*** Opening MATERIALS PROVIDED ***

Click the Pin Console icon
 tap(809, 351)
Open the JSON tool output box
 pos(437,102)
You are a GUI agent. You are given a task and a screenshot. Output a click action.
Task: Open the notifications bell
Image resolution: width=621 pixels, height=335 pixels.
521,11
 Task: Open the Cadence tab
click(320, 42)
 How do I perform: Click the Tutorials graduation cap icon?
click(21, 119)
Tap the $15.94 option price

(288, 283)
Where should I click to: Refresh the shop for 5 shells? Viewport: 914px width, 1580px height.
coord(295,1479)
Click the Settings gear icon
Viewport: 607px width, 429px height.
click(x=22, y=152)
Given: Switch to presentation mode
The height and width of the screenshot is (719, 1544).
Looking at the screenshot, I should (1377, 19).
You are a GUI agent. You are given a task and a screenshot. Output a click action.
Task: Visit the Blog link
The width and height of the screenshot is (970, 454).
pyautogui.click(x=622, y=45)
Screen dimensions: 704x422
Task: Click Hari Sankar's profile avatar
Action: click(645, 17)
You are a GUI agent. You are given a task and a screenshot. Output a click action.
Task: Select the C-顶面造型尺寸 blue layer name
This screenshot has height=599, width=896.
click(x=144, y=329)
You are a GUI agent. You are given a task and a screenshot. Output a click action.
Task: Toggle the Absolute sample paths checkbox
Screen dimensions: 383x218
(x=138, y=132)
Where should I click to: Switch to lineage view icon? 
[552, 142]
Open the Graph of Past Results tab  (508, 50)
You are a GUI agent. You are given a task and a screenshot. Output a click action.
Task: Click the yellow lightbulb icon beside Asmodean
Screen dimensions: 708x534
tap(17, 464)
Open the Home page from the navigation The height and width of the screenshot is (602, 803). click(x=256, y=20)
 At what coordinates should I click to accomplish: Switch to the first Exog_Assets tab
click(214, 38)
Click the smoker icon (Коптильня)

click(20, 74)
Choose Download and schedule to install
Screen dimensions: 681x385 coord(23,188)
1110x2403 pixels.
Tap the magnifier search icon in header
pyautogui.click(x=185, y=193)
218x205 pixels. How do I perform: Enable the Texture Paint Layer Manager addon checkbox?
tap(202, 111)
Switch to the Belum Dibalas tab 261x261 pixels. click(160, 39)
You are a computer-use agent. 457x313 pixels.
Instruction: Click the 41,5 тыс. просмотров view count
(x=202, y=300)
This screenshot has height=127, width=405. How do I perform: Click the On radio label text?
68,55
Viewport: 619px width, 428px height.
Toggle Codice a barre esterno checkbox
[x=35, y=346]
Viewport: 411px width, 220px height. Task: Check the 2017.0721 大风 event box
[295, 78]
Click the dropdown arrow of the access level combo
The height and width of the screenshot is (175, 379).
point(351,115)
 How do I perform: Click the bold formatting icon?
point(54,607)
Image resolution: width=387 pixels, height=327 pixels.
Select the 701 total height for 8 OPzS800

*** Closing MATERIALS PROVIDED ***

PROBLEM DESCRIPTION: Set down each line exactly as it appears, starting at the top of the data and ending at the line containing "Open the Home", and include no other lines.

RESULT OF THIS TASK:
Click the Pin Console icon
 tap(809, 351)
Open the JSON tool output box
 pos(437,102)
You are a GUI agent. You are given a task and a screenshot. Output a click action.
Task: Open the notifications bell
Image resolution: width=621 pixels, height=335 pixels.
521,11
 Task: Open the Cadence tab
click(320, 42)
 How do I perform: Click the Tutorials graduation cap icon?
click(21, 119)
Tap the $15.94 option price

(288, 283)
Where should I click to: Refresh the shop for 5 shells? Viewport: 914px width, 1580px height.
coord(295,1479)
Click the Settings gear icon
Viewport: 607px width, 429px height.
click(x=22, y=152)
Given: Switch to presentation mode
The height and width of the screenshot is (719, 1544).
Looking at the screenshot, I should (1377, 19).
You are a GUI agent. You are given a task and a screenshot. Output a click action.
Task: Visit the Blog link
The width and height of the screenshot is (970, 454).
pyautogui.click(x=622, y=45)
Screen dimensions: 704x422
Task: Click Hari Sankar's profile avatar
Action: click(645, 17)
You are a GUI agent. You are given a task and a screenshot. Output a click action.
Task: Select the C-顶面造型尺寸 blue layer name
This screenshot has height=599, width=896.
click(x=144, y=329)
You are a GUI agent. You are given a task and a screenshot. Output a click action.
Task: Toggle the Absolute sample paths checkbox
Screen dimensions: 383x218
(x=138, y=132)
Where should I click to: Switch to lineage view icon? 
[552, 142]
Open the Graph of Past Results tab  (508, 50)
You are a GUI agent. You are given a task and a screenshot. Output a click action.
Task: Click the yellow lightbulb icon beside Asmodean
Screen dimensions: 708x534
tap(17, 464)
Open the Home page from the navigation The height and width of the screenshot is (602, 803). click(x=256, y=20)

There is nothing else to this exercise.